Im thinking how strange it would be to lie in bed and stare into eachothers eyes and be as passionate as we use to be. Strange because that has not happend in *years*.

[[[Not sure if there any Pisces reading this, but I tend to operate in fantasy land sometimes. Comparing my relationship to a romance novel or movie. But is it really possible to have
firey, steamy, hopelessly devoted, romantic marriages??? after many years?!?!]]]

Im a very sexual and physical person- my love language is touch. [ I know this is because of my child sexual abuse ] .... His is acts of service. So already right there we are a little off.
I feel like im forgetting myself, and letting a piece of me die off because im not honoring what is important to me. But I dont know how to initiate and break through to get it back.
I dont think he knows either... but he has explained to me sex isnt that important to him. He is content with what we have right now.

As I want to have a family soon, im scared that if we dont fix the intimacy now, then it will only become more challenging to get back.

Trust is tied to this issue im having too.. fear of letting go completely again.

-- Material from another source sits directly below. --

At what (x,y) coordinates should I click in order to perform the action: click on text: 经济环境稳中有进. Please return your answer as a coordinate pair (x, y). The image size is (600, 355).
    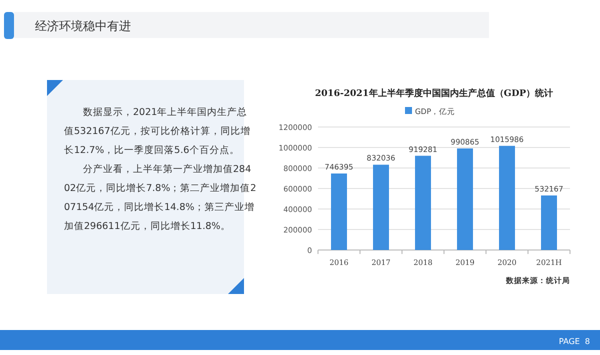
    Looking at the image, I should click on (83, 26).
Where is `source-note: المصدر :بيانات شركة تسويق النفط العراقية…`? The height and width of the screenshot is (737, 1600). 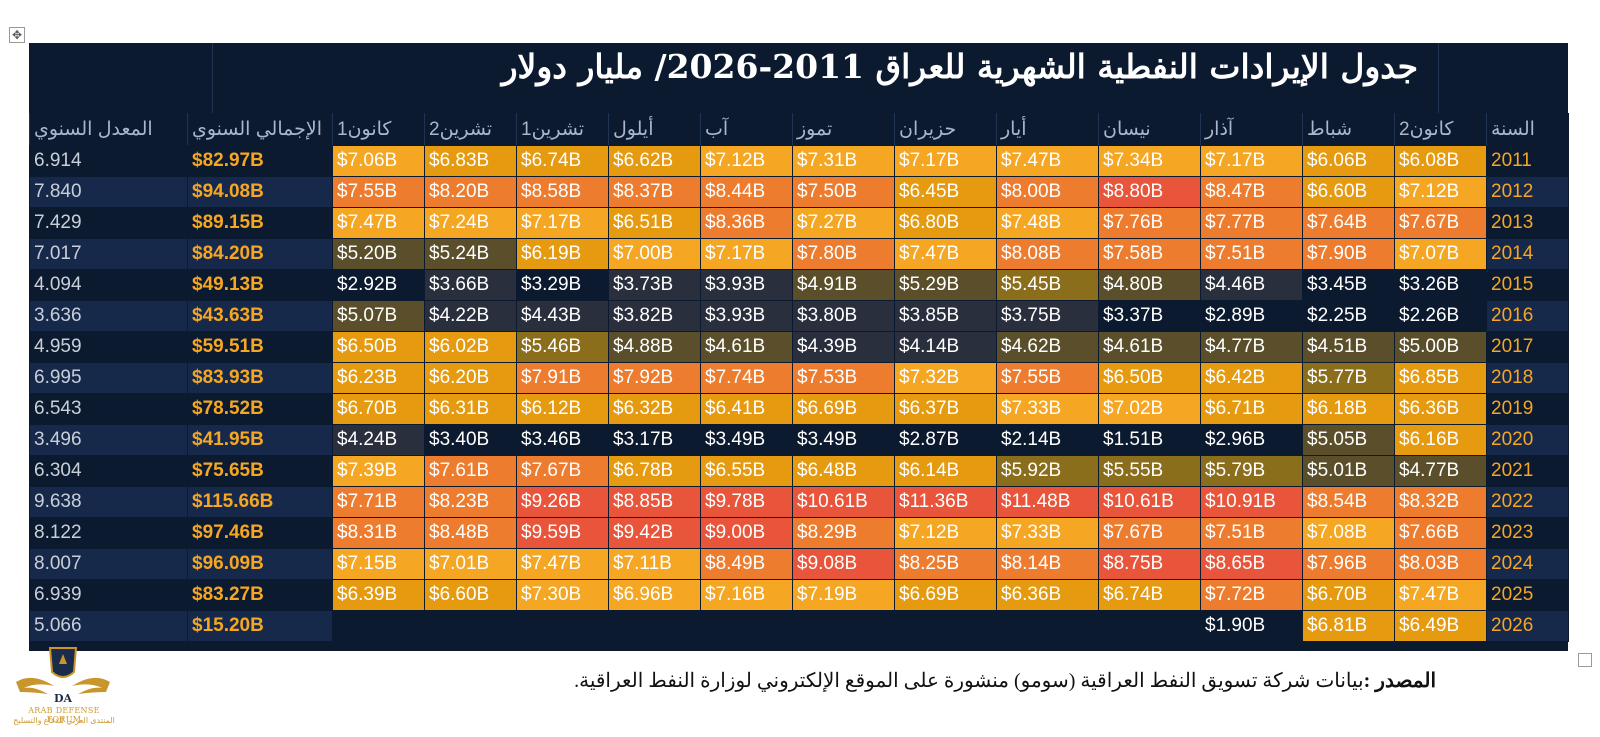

Thank you In advance for reading...
 
the most knowledgeable person I've found on the topic of maintaining intimacy is Esther Perel. Heres an into to her
She’s fantastic.

The only gripe I have wih her is anthropological… it is soooooo not the first time in human history that sexual desire in committed long term relationships has been a focal point / priority in marriage or partnership. Even in the past 5,000 years of well recorded human history it’s unarguably been a priority -and often the ideal- in more times & cultures than I can easily relay, arguably a priority in maybe twice as many, and that’s excluding 60,000 some odd years we don’t have record of.

I can’t even be certain it’s true in a Judeo/Christian context in the past 2,000 years (although absolutely true in a Reformation / Martin Luther onward context, with its perfunctory & puritanical views on sex in general and in marriage, in particular).

But I do have to agree it makes her point very well; that desire seen as an ideal to aspire to? Is zeitgeist, rather than something “we” were all taught to do, as a foundational part of marriage.

My HOPE is that she’s trying to put people at their ease, in explaining how normal it is to not know how to do something, when it’s not taught/expected… and she simply choose the most expedient way to do so; hyperbole over fact.

It’s VEXING though, since there are sooooooo many historical references talking on exactly this point, and it denies people access to those resources (by being told they don’t exist).

So aside from things I’d like to debate loudly with her -and a table full of historians, anthropologists, & sociologists- in a bar? LOVE her work in this field.